The Google Talk IM and video chat service suffered a massive global outage beginning early on Thursday, leaving users mum for more than four hours. The Chocolate Factory's application status page first noted the problem at 3:40am PST, describing it as a "service disruption." Google updated that status to a "service outage" ten …
"GTalk's down," writes Twitter user @AlishaCoehlo. "Offices should send folks home. Employees aren't going to be doing much else than staring at screens, willing it to come back." ®
"GTalk's down," writes Twitter user @AlishaCoehlo. "Offices should send folks home. Employees aren't going to be doing much else than staring at screens, willing it not to come back." ®
I mean honestly who sits at work, has a problem that legitimately allows them to slack off, and actually want that problem to go away?
But silence is golden.
Oh God, Oh God what's happening, what am I to do, Google Talk is not working, is this the end of the world?

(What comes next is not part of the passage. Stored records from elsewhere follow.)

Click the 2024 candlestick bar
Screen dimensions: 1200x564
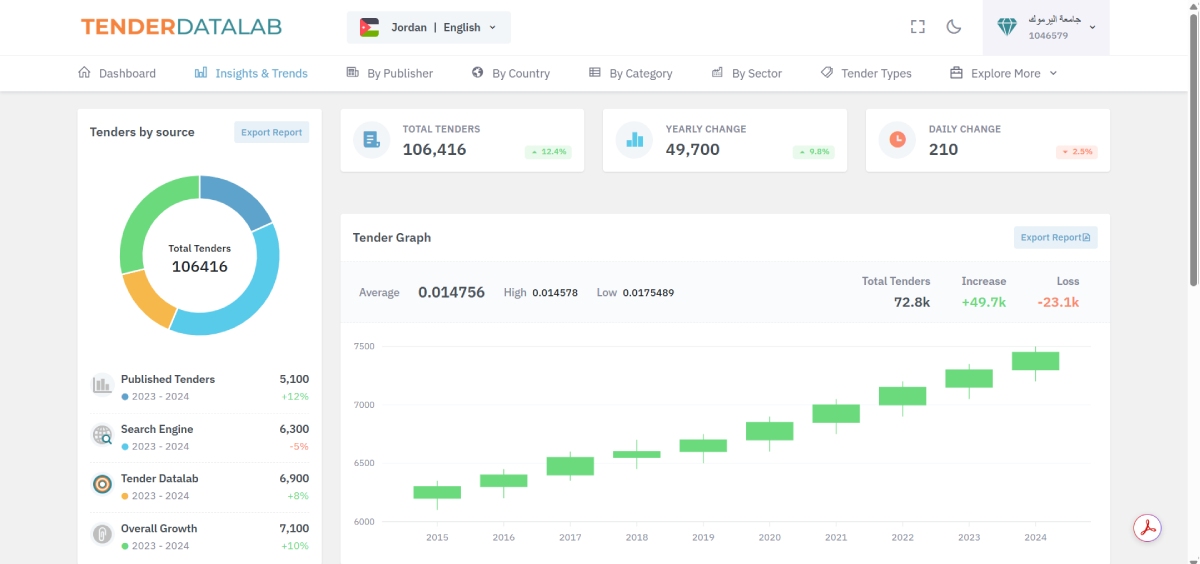1035,361
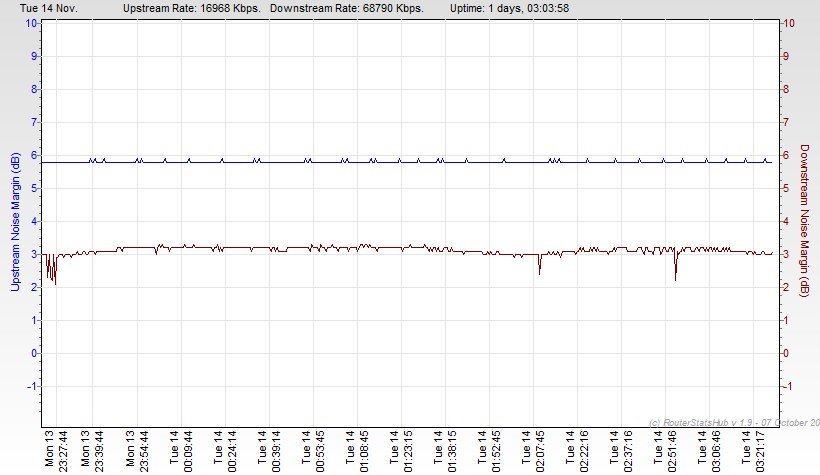Select the Upstream Noise Margin (dB) axis title
This screenshot has width=820, height=475.
pyautogui.click(x=14, y=221)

'I'll give you the same advice I gave when Twitter went down, Get A Life You Twat!'
> Offices should send folks home. Employees aren't going to be doing much else than staring at screens
Employees like that should be sent home permanently, with a P45* If they haven't got something else to do when their chat program goes away they're just wasting office space.
* For US readers, that's a piece of paper, not a weapon...
I think you miss the point - in the US, lots of people use Google Talk as their primary phone system. If your office depends on talking to people, work stops.
I was showing people my shiny new Nexus 7 and telling them how cool the video chat was with Google Talk - only to find it wouldn't log in. Typical - demos never go smoothly when you're trying to impress.
and now twitter is down - what's going on?
> and now twitter is down - what's going on?
It's clearly the apocalypse the Mayans were talking about.
that made my day, thank you
Yup. Imagine if access to all these social networks was cut for half a day, and throw in general failure of the mobile networks. You'd find that a substantial portion of the younger population would suddenly have to look up and deal with the world as it really is (something many of them may never have had to do before). I find the prospect quite scary.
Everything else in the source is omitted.